= SUPPLIED DATA =
***
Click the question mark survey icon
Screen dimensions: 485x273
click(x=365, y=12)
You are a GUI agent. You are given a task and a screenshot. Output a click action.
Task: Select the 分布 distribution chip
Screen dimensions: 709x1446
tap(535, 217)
***
= EXERCISE REQUIREMENTS =
Lay out the records above as a two-column CSV with the headers "prompt" and "response", one row per record. Put each record's full text and its answer in single quoted fields, with line breaks replaced by spaces.

= REPLY TO THE TASK =
prompt,response
"Click the question mark survey icon Screen dimensions: 485x273","click(x=365, y=12)"
"You are a GUI agent. You are given a task and a screenshot. Output a click action. Task: Select the 分布 distribution chip Screen dimensions: 709x1446","tap(535, 217)"